Ntvnews.id, Jakarta - Direktur Utama PT Pertamina (Persero) Simon Aloysius Mantiri mengusulkan agar penyusunan Rencana Umum Minyak dan Gas Bumi Nasional (RUMGN) dan Rencana Umum Pengembangan Migas (RUPMG) diatur secara formal melalui Rancangan Undang-Undang Minyak dan Gas Bumi (RUU Migas).
“Kami juga ingin mendorong agar adanya akomodasi untuk perencanaan dalam bentuk RUMGN dan RUPMG,” ujar Simon dalam rapat dengar pendapat (RDP) bersama Komisi XII DPR RI di Kompleks Parlemen, Senayan, Jakarta, Senin, 17 November 2025.
Simon menjelaskan, RUMGN dan RUPMG nantinya berfungsi sebagai payung hukum investasi, yang selaras dengan target kebijakan energi nasional serta Rencana Umum Energi Nasional. Usulan ini terinspirasi dari model PLN yang telah memiliki Rencana Usaha Penyediaan Tenaga Listrik (RUPTL).
Selain itu, Simon juga mendorong agar RUU Migas memberikan kepastian fiskal dan perpajakan yang disesuaikan dengan keekonomian wilayah kerja (WK), khususnya untuk WK di laut dalam (deep water), proyek enhanced oil recovery, lapangan tua, migas nonkonvensional, dan proyek dekarbonisasi.
Baca Juga: Pertamina Gandeng Lemigas untuk Uji Kualitas Pertalite
“Tak kalah penting adalah pembentukan petroleum fund yang dikelola oleh BUK (Badan Usaha Khusus) Migas untuk kepentingan migas, antara lain eksplorasi, infrastruktur, dekarbonisasi, dan lain-lain,” ujarnya.

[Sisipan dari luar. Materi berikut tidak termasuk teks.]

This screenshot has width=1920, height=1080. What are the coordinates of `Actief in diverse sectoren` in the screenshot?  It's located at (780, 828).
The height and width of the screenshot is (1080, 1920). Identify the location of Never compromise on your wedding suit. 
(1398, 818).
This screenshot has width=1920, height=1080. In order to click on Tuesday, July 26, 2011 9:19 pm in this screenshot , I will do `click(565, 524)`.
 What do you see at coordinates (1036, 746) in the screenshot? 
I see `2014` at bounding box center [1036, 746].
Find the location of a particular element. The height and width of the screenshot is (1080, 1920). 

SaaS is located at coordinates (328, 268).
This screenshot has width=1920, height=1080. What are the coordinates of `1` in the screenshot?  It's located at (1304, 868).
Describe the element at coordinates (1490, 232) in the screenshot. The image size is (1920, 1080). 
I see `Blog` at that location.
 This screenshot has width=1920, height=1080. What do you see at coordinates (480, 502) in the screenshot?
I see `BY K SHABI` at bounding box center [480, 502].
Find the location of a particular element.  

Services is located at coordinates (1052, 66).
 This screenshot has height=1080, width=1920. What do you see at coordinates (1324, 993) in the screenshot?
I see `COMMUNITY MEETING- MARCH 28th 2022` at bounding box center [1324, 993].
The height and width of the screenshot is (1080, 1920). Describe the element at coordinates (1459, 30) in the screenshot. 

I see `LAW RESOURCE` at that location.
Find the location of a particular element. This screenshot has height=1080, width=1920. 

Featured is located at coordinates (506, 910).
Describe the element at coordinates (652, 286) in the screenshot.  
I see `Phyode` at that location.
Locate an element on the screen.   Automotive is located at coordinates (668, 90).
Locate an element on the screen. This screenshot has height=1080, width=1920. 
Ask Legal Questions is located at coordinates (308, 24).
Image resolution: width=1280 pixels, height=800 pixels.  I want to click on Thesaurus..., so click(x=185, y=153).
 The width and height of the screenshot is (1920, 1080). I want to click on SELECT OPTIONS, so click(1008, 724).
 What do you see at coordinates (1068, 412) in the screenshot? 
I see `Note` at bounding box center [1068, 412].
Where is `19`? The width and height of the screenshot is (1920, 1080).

Simon menekankan pentingnya kepastian hukum lembaga hulu migas agar diatur dalam RUU Migas.
“Sesuai pertimbangan Mahkamah Konstitusi dan amanat konstitusi, negara dapat membentuk atau menunjuk badan usaha milik negara (BUMN) yang diberikan konsesi untuk mengelola migas, yang akan melakukan kontrak kerja sama dengan badan usaha,” katanya.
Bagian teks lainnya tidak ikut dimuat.